##### Data section #####

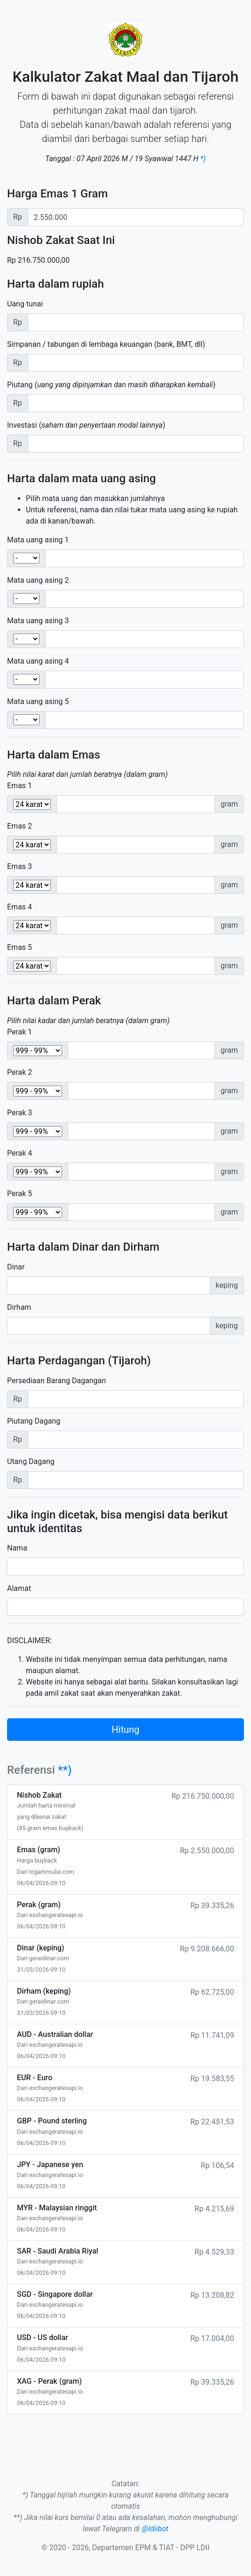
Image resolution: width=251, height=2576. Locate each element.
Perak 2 (19, 1072)
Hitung (126, 1729)
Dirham (19, 1307)
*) (203, 158)
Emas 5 (19, 947)
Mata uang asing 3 (38, 620)
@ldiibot (154, 2528)
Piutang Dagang (33, 1421)
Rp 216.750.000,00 (38, 260)
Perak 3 (19, 1112)
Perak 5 (19, 1193)
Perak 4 (19, 1153)
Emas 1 (19, 785)
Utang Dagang (31, 1461)
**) (65, 1770)
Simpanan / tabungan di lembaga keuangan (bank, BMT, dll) (106, 344)
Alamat (19, 1588)
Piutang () (111, 384)
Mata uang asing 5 (38, 701)
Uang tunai (25, 303)
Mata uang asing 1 (38, 539)
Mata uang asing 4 (38, 661)
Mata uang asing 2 (38, 580)
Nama (17, 1547)
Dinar (15, 1266)
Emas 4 (19, 906)
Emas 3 (19, 866)
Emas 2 (19, 826)
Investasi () (86, 425)
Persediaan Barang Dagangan (56, 1380)
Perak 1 (19, 1031)
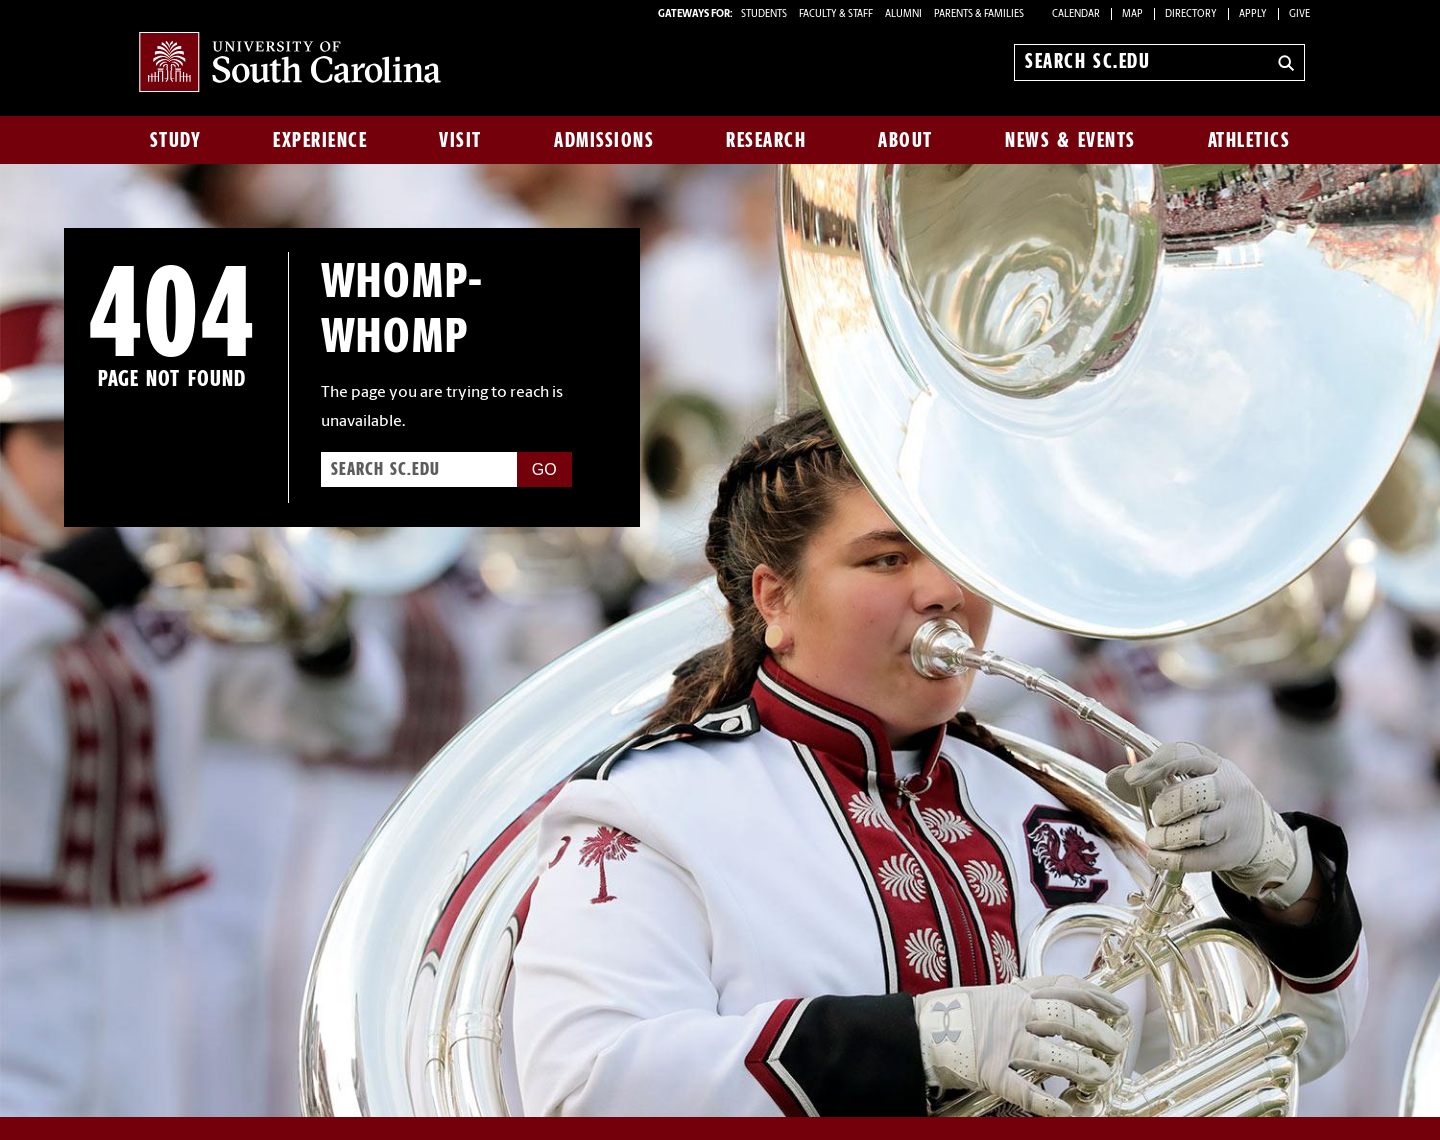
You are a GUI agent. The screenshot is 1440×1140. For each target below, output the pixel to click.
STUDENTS (765, 14)
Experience (320, 140)
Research (766, 140)
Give (1299, 14)
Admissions (604, 140)
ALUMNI (903, 14)
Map (1132, 14)
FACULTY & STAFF (836, 14)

#####

Reproduce every line above word for word, omitting the pictures.

Exercise solution:
Image resolution: width=251, height=2576. Locate each element.
Perak 2 (19, 1072)
Hitung (126, 1729)
Dirham (19, 1307)
*) (203, 158)
Emas 5 (19, 947)
Mata uang asing 3 (38, 620)
@ldiibot (154, 2528)
Piutang Dagang (33, 1421)
Rp 216.750.000,00 (38, 260)
Perak 3 (19, 1112)
Perak 5 (19, 1193)
Perak 4 (19, 1153)
Emas 1 (19, 785)
Utang Dagang (31, 1461)
**) (65, 1770)
Simpanan / tabungan di lembaga keuangan (bank, BMT, dll) (106, 344)
Alamat (19, 1588)
Piutang () (111, 384)
Mata uang asing 5 (38, 701)
Uang tunai (25, 303)
Mata uang asing 1 (38, 539)
Mata uang asing 4 (38, 661)
Mata uang asing 2 (38, 580)
Nama (17, 1547)
Dinar (15, 1266)
Emas 4 (19, 906)
Emas 3 (19, 866)
Emas 2 (19, 826)
Investasi () (86, 425)
Persediaan Barang Dagangan (56, 1380)
Perak 1 (19, 1031)
You are a GUI agent. The screenshot is 1440×1140. For each target below, output the pixel to click.
STUDENTS (765, 14)
Experience (320, 140)
Research (766, 140)
Give (1299, 14)
Admissions (604, 140)
ALUMNI (903, 14)
Map (1132, 14)
FACULTY & STAFF (836, 14)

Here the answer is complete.